Excerpts from a dataset –
=== Section Start ===

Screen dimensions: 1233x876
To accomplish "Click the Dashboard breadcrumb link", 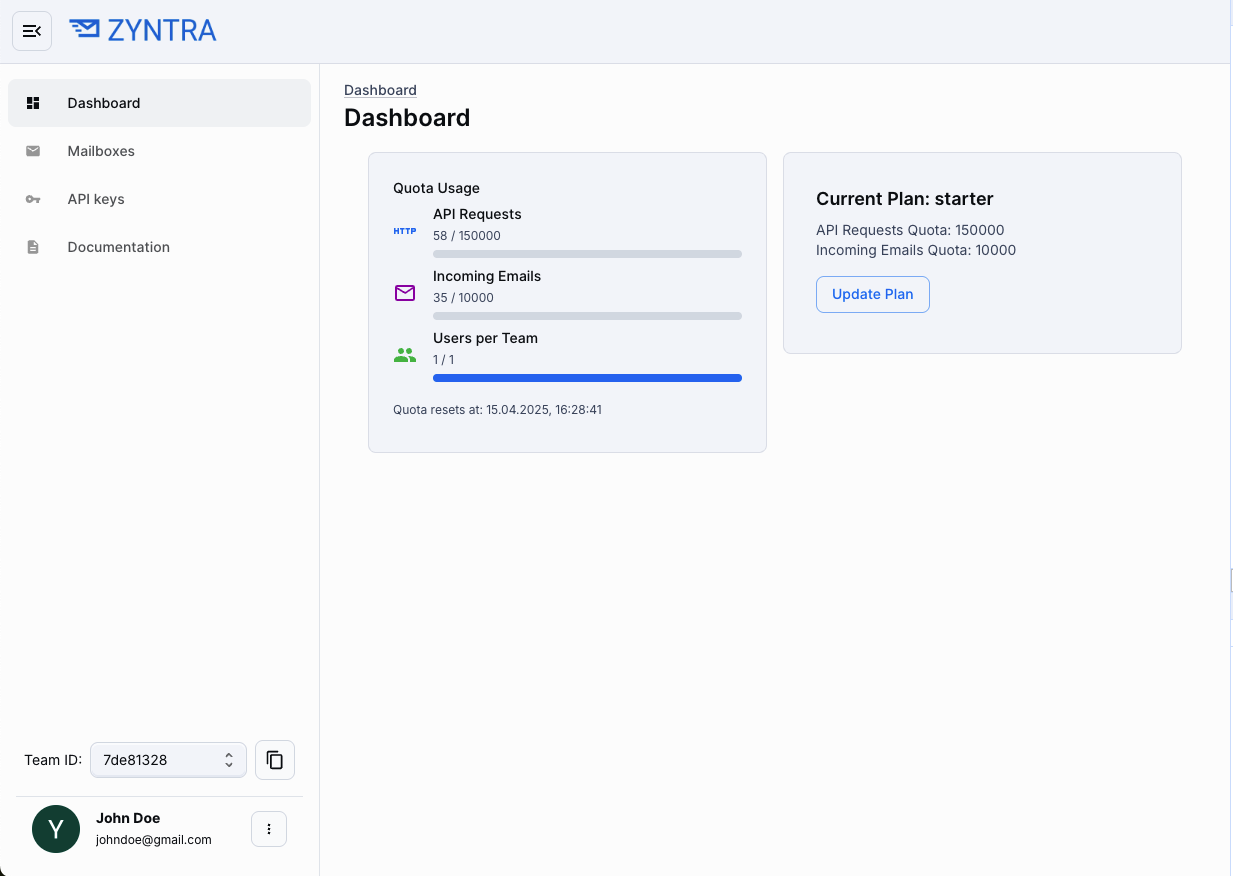I will (x=380, y=90).
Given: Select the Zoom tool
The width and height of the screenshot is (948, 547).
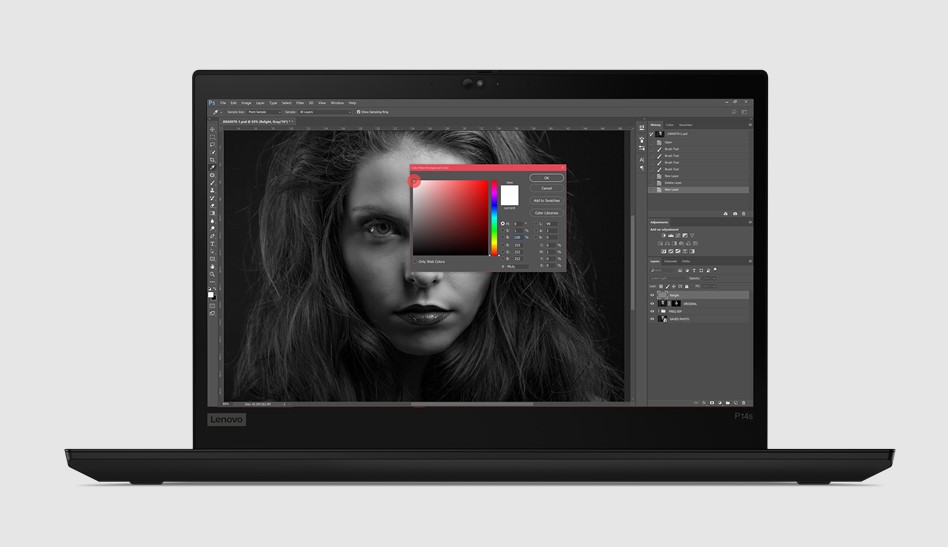Looking at the screenshot, I should tap(212, 273).
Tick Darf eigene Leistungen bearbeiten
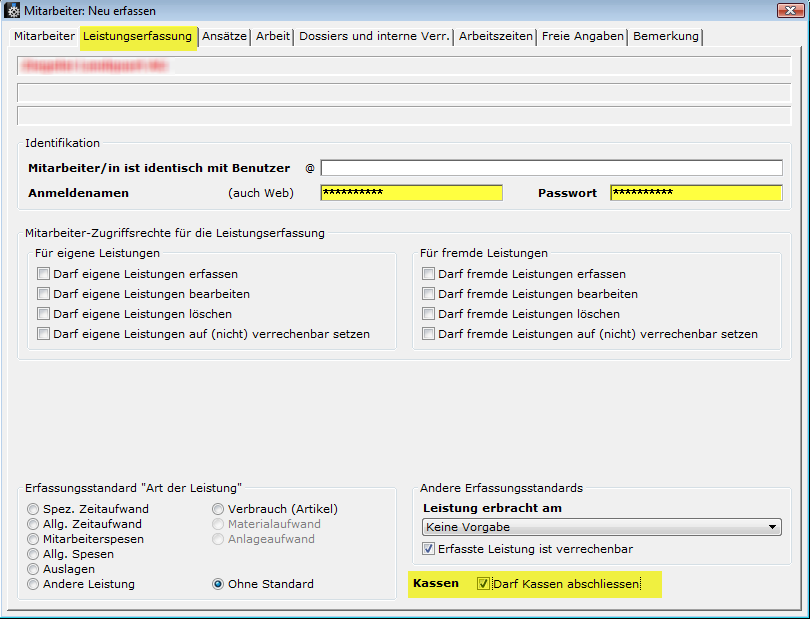Screen dimensions: 810x619 pyautogui.click(x=43, y=294)
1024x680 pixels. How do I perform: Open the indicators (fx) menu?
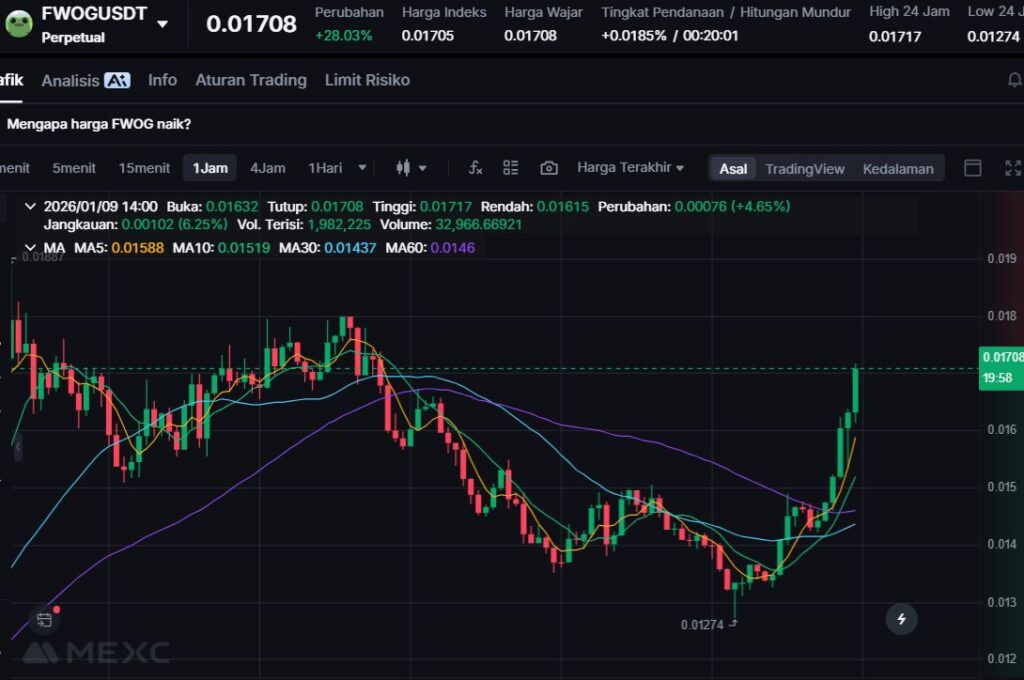(x=476, y=168)
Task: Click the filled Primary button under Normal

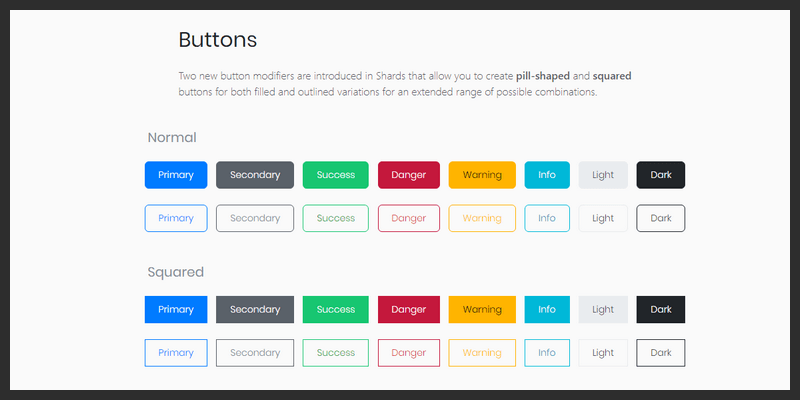Action: pyautogui.click(x=176, y=175)
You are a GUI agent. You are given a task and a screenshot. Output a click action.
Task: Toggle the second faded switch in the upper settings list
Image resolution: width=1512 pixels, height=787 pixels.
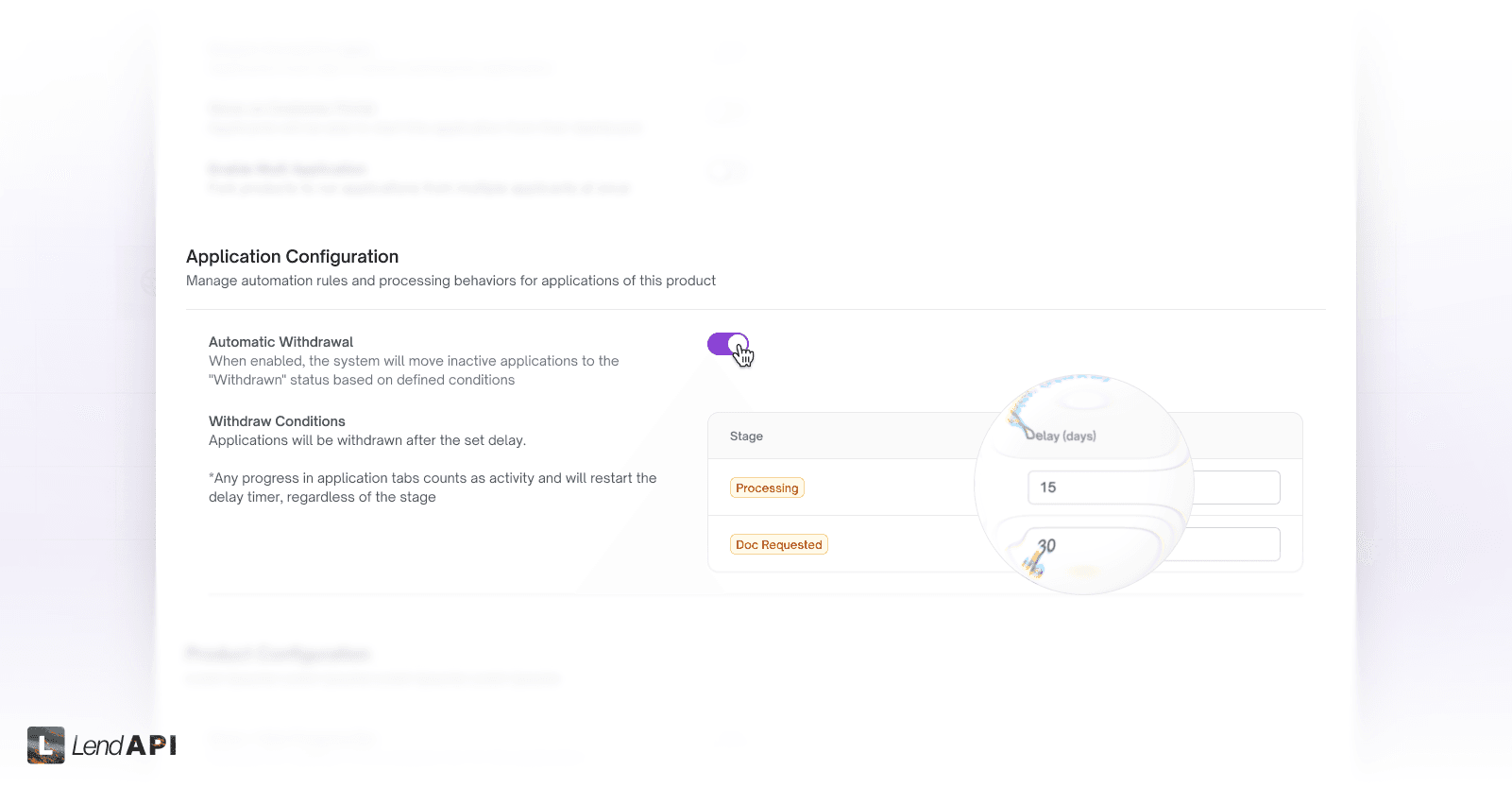pyautogui.click(x=727, y=111)
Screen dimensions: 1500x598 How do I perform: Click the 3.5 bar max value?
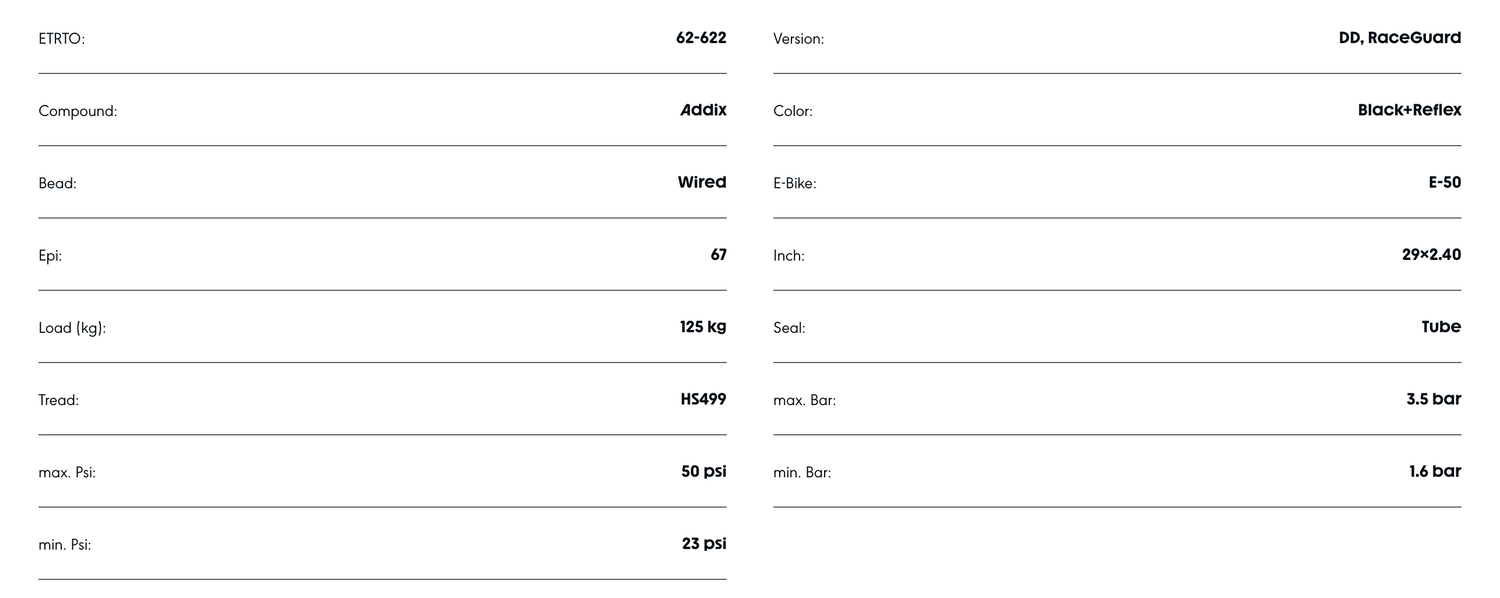pyautogui.click(x=1433, y=399)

=== Section End ===

Your instructions – Where the line with "Image resolution: width=1512" appears in the entries above, begin there and restate every line to the end word for word, minus the pictures.

Solution to this exercise –
Image resolution: width=1512 pixels, height=787 pixels.
pyautogui.click(x=727, y=111)
Screen dimensions: 1500x598 How do I perform: Click the 3.5 bar max value?
pyautogui.click(x=1433, y=399)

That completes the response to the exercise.